JULIA WARD HOWE - AUTOGRAPH LETTER SIGNED 02/19 - HFSID 174599
Howe handwrote and signed this letter to a Mrs. Sargent, saying that she will read at Sargent's club, but only if she was expected to. She added this caveat: "I will come as well prepared as circumstances have allowed."
Sale Price $595.00
Reg. $700.00
JULIA WARD HOWE
Howe handwrote and signed this letter to a Mrs. Sargent, saying that she will read at Sargent's club, but only if she was expected to. She added this caveat: "I will come as well prepared as circumstances have allowed."
Autograph letter signed "Julia W. Howe.". With erased pencil notes near top left corner in unknown hand. 1 page, 5x8. Dated "Feb. 13th" from "Benedict Chambers.". Addressed to "Mrs Sargent". In full: "Dear Mrs Sargent, Are you expecting me to read at your club on Monday next? If so, I will come as well prepared as circumstances have allowed. If not, I will still come to hear whatever has been provided, hoping to read for you some other time. Your's truly,". Howe (1819-1910, born in New York City), a social reformer and poet, is best known for writing the poem The Battle Hymn of the Republic, which she was inspired to write after visiting army camps in Washington, D.C. during the Civil War.

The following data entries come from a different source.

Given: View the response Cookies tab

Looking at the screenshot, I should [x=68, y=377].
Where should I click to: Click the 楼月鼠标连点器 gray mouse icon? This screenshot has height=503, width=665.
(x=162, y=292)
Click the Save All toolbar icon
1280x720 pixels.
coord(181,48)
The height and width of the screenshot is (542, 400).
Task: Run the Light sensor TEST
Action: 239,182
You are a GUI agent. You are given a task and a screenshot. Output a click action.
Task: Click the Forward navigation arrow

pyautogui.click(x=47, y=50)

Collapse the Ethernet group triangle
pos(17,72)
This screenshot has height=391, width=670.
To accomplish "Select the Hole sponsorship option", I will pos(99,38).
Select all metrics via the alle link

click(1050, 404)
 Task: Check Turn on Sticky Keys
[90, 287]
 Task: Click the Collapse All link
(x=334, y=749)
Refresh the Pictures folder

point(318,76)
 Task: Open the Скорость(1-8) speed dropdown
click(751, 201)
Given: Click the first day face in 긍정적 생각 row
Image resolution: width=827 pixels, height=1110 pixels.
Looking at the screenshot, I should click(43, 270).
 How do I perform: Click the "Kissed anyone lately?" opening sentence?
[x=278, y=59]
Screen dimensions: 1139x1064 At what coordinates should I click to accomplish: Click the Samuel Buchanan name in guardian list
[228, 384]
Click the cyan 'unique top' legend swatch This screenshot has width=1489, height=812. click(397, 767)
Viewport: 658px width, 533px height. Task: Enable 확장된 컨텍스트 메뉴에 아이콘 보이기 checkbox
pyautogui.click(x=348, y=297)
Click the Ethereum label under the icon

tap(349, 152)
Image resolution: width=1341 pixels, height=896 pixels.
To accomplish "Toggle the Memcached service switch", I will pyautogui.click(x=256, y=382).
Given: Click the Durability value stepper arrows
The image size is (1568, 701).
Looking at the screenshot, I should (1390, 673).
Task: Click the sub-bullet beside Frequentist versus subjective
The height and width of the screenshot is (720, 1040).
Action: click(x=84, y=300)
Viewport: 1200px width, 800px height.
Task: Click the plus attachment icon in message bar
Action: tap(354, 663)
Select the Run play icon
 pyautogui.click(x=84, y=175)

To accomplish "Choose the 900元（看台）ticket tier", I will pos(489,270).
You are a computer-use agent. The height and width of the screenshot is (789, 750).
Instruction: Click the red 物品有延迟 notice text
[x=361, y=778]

Howe's poem, first published in the February 1862 issue of The Atlantic Monthly, was later set to music to the tune of the popular antislavery song John Brown's Body and became the unofficial song of the Union Army. Howe later turned her fervor against slavery into a crusade for women's rights. She was a co-founder (1868) and first President of the New England Woman's Suffrage Association, co-led (with Lucy Stone) the American Woman Suffrage Association (1869) and founded the Women's International Peace Association (1871). In 1870, Howe assisted Stone and her husband, Henry Blackwell, to establish the Woman's Journal, and served as an editor and writer for the publication for 20 years. Howe, who also wrote poems for other women's journals and founded the Boston Authors Club, was the first woman elected to the American Academy of Arts and Letters (1908). Lightly toned and creased. Letter was neatly torn from a pad or notebook on left edge. Folded once horizontally and vertically. Otherwise in fine condition.